**Stored records**

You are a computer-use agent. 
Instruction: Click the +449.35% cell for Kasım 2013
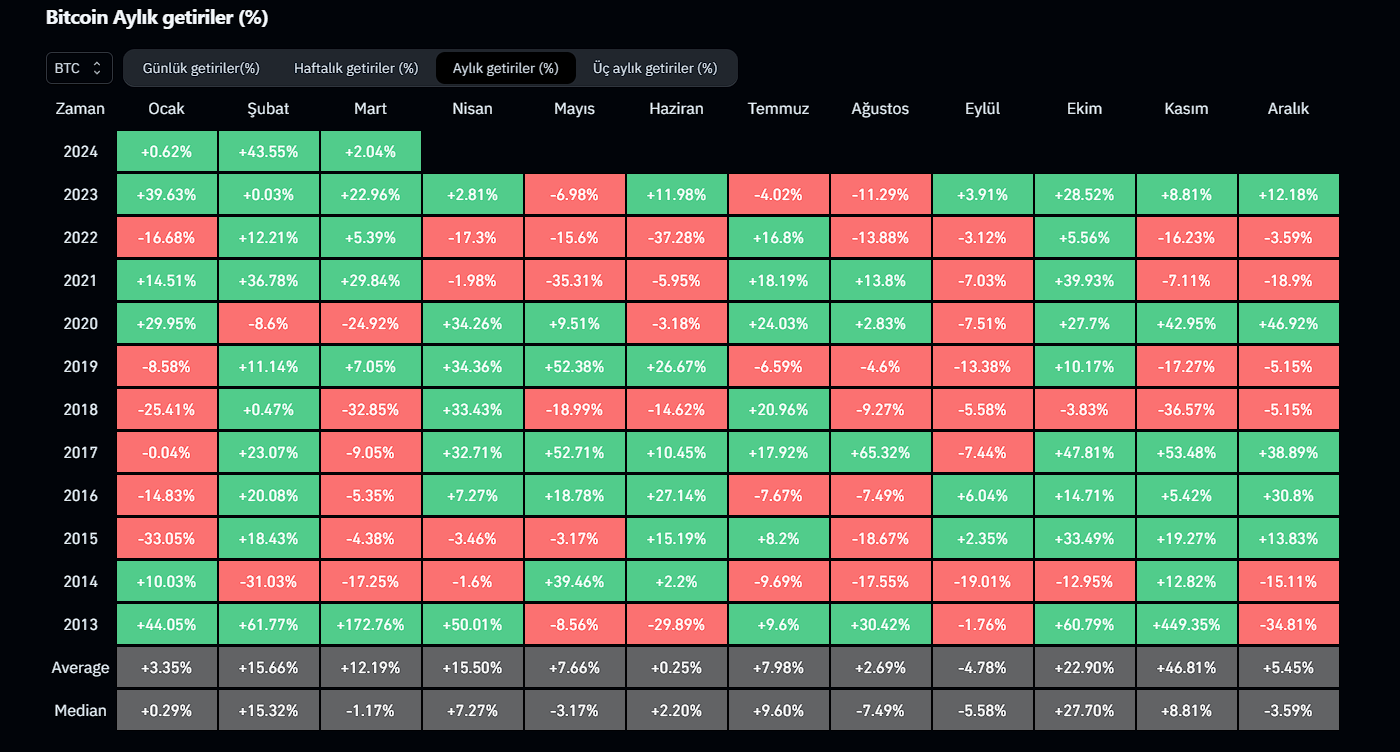pyautogui.click(x=1186, y=625)
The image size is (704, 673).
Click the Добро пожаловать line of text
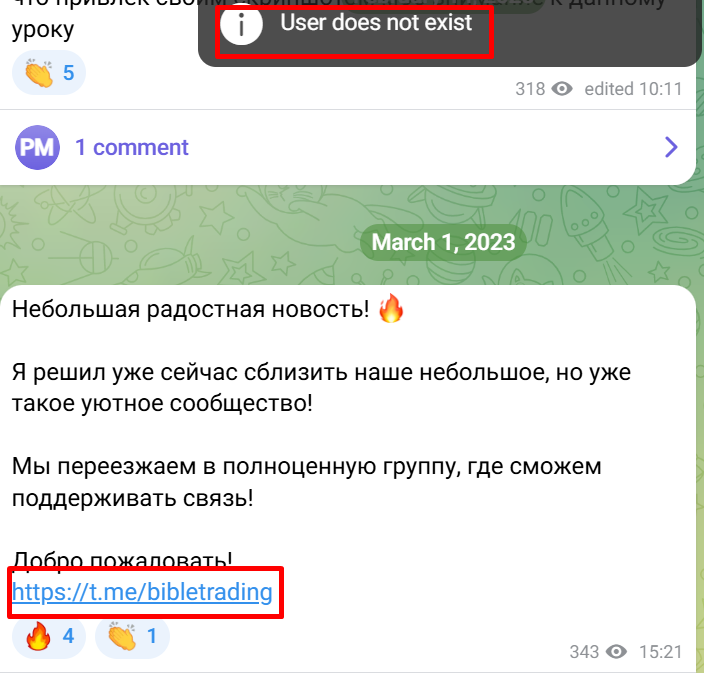122,560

**THE TASK**
Without the pictures, reproduce every record exactly as it appears above.

**RESULT OF THE EXERCISE**
You are a computer-use agent. 
Instruction: Click the +449.35% cell for Kasım 2013
pyautogui.click(x=1186, y=625)
The image size is (704, 673).
Click the Добро пожаловать line of text
122,560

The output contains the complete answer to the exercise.